- [Activity] Each line from the one bearing "Screen dimensions: 217x131" through the last line of the entries below should be returned exactly, with pictures left out.

== Records supplied

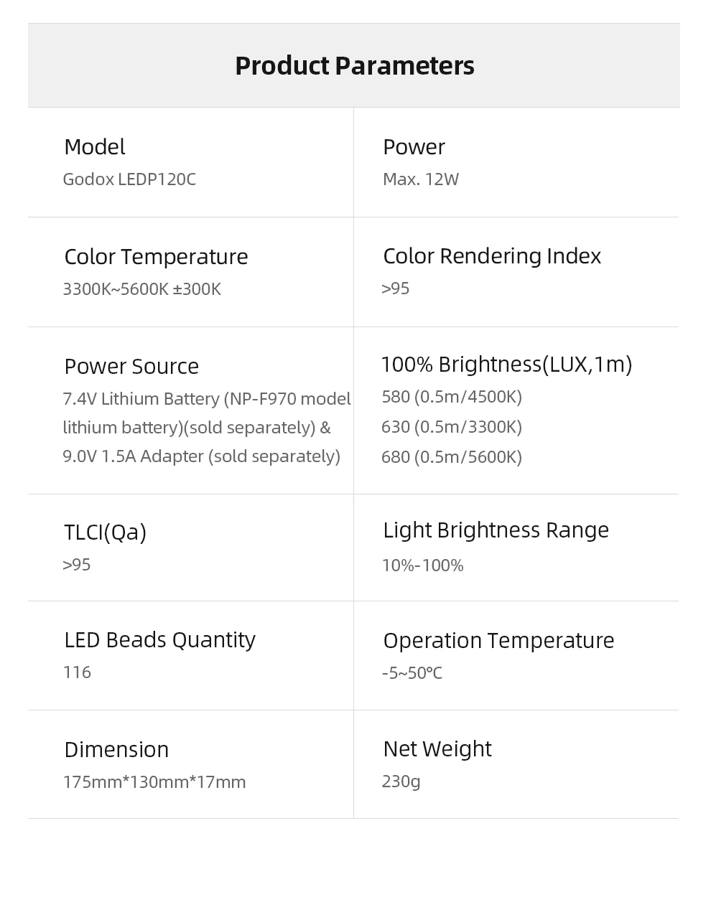Click the TLCI(Qa) label
The height and width of the screenshot is (920, 711).
click(105, 532)
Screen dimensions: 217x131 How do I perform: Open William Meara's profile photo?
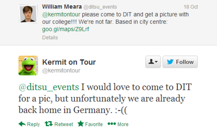[x=28, y=14]
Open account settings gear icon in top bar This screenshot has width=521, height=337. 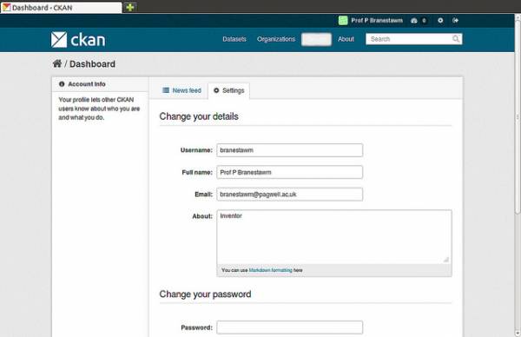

====

- [Answer for this exercise]
Screen dimensions: 217x131 How do I perform: Open William Meara's profile photo?
[x=28, y=14]
Open account settings gear icon in top bar This screenshot has width=521, height=337. 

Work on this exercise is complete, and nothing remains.